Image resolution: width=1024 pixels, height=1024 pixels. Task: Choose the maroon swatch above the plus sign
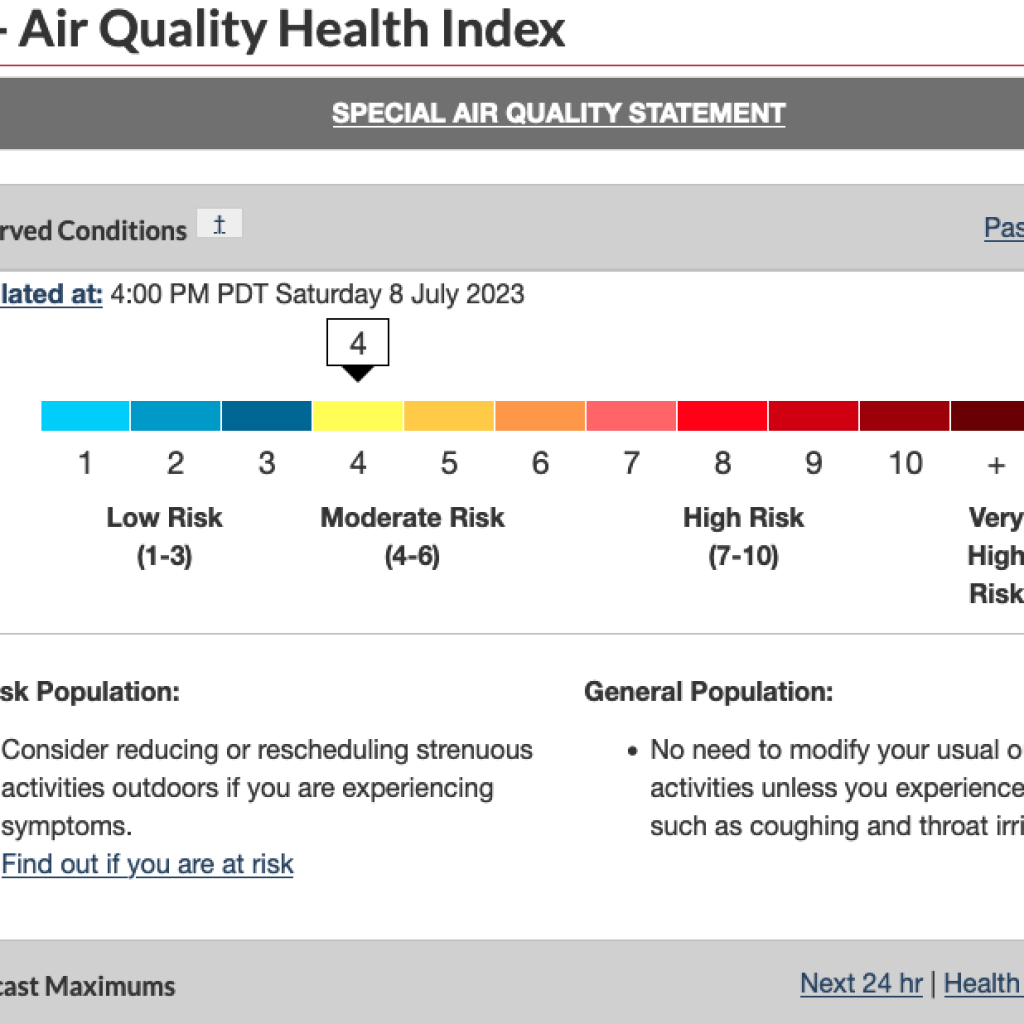click(988, 416)
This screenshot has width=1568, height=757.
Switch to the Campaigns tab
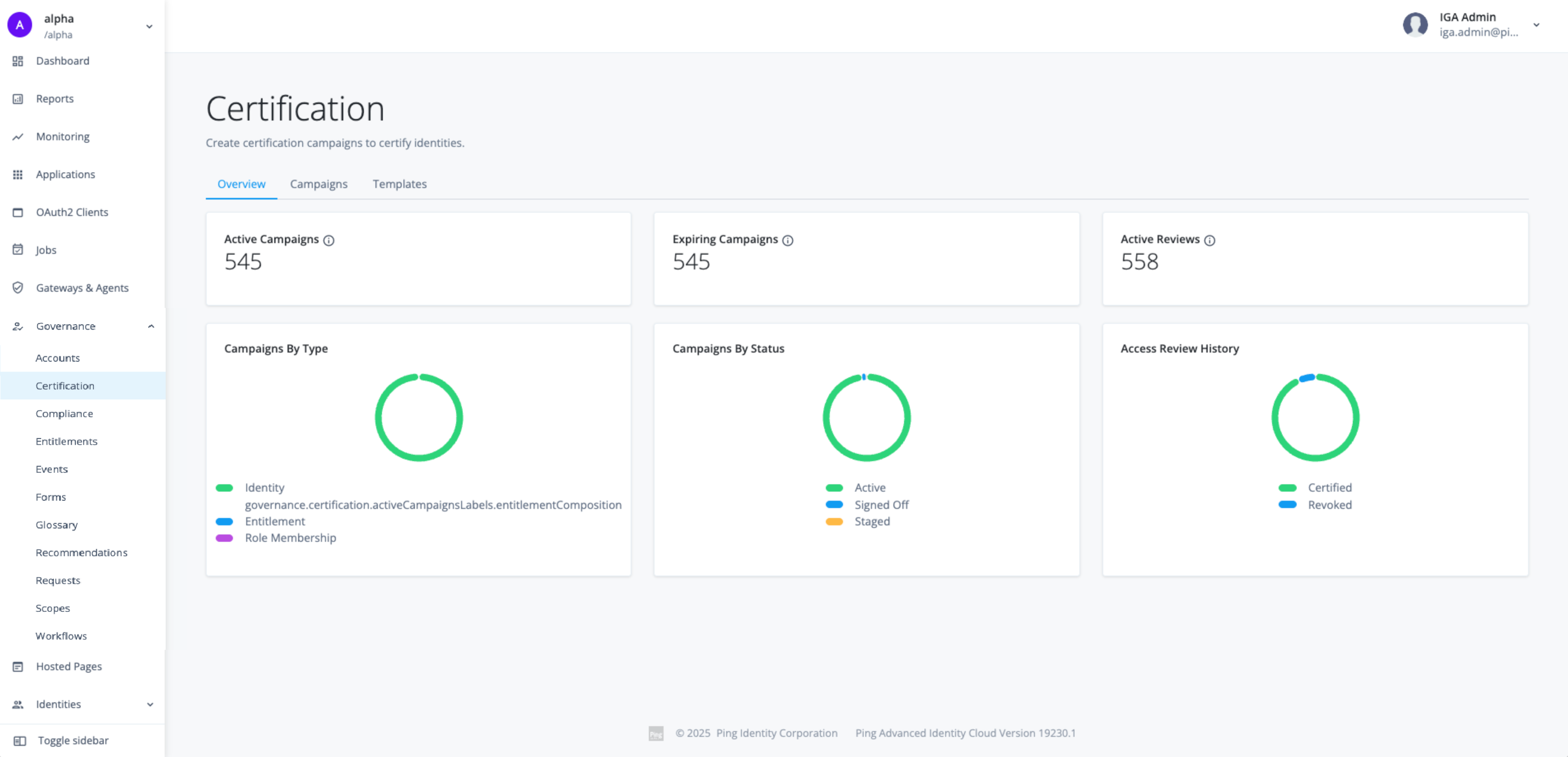pyautogui.click(x=318, y=184)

# # #

WHAT TO PRODUCE
Please output the lines above as a numbered list, skipping any blank lines and leaving the pictures out.

COMPLETED EXERCISE
1. Image resolution: width=1024 pixels, height=1024 pixels. Task: Choose the maroon swatch above the plus sign
2. click(988, 416)
3. This screenshot has width=1568, height=757.
4. Switch to the Campaigns tab
5. pyautogui.click(x=318, y=184)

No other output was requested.